トヨタから新興ゼロボードに転職、キャリアで目覚めた新たな目標
小野泰司さんは2022年7月、トヨタ自動車から設立1年目だったゼロボード(東京都港区)に転職した。巨大製造業から、企業の温室効果ガス排出量算定を支援する新しいビジネスへの転身だ。トヨタでのキャリアで、新たな目標に目覚めたためだ。
小野さんのトヨタ入社は2005年。スポーツカー「トヨタ86」の企画などを担当して順風だった14年春、転機が訪れた。大型連休前、上司から労働組合専従への異動を告げられた。「異動先の選択肢になかった」と頭が真っ白になった。
組合活動に強い関心があったわけでもない。しかし、「組合員のためにパフォーマンスを発揮しないと背信になる」と気持ちを切り替えた。組合の副執行委員長として経営陣とカーボンニュートラル(温室効果ガス排出量実質ゼロ)について議論すると「欧州メーカーは電気自動車へのゲームチェンジをしかけてきた。雇用の問題であり、日本のモノづくりを守らないといけない」と、熱い思いがこみ上げてきた。
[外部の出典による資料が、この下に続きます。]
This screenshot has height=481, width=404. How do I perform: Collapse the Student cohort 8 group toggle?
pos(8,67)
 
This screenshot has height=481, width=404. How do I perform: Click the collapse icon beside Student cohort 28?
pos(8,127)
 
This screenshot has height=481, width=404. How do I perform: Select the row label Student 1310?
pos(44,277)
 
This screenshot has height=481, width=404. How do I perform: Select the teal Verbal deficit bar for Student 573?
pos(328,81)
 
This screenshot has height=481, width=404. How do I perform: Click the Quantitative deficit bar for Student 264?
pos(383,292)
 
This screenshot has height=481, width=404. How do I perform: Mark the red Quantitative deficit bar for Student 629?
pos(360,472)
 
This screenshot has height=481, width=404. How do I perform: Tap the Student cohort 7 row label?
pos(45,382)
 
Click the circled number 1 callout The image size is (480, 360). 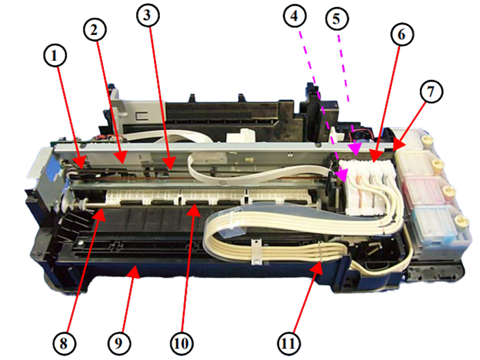point(55,55)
21年に職場復帰すると豊田章男社長(当時)のトップサポート渉外チームに配属された。政府や業界団体との交渉が増えた。国益のために働く経済産業省の若手官僚にも感化され、闘争心が高まった。そして40歳となった節目、「トヨタの看板なしで勝負したい。脱炭素の取り組みは全産業で必要であり、雇用を守ることにもつながる」と意志を固めた。
周囲の反対があったが、ゼロボードの“30番目”の社員として入社した。いま、営業本部長となって約170人の社員の命運を握る。「大切なのは一人ひとりが能力を発揮し、幸せに働けるかどうか。組織の大きさが違っても根本的には変わらない」と、組合時代の責任感をのぞかせる。
ほかにもトヨタ時代の経験が大きな財産だ。「豊田社長(当時)は『対立軸を作ってはならぬ』と言われた。いま、その言葉の意味を痛感している」と語る。脱炭素は全世界共通の目標であり、競争相手を冷静に見定める。そして、日本のモノづくりと雇用を守るため「もっと果たす役割がある」と自身を鼓舞する。(随時掲載)
【略歴】おの・たいじ 2005年トヨタ自動車入社、22年ゼロボード入社。42歳。モットーは「今という瞬間、瞬間を全力で生きる」、好きな言葉は「産業報国」。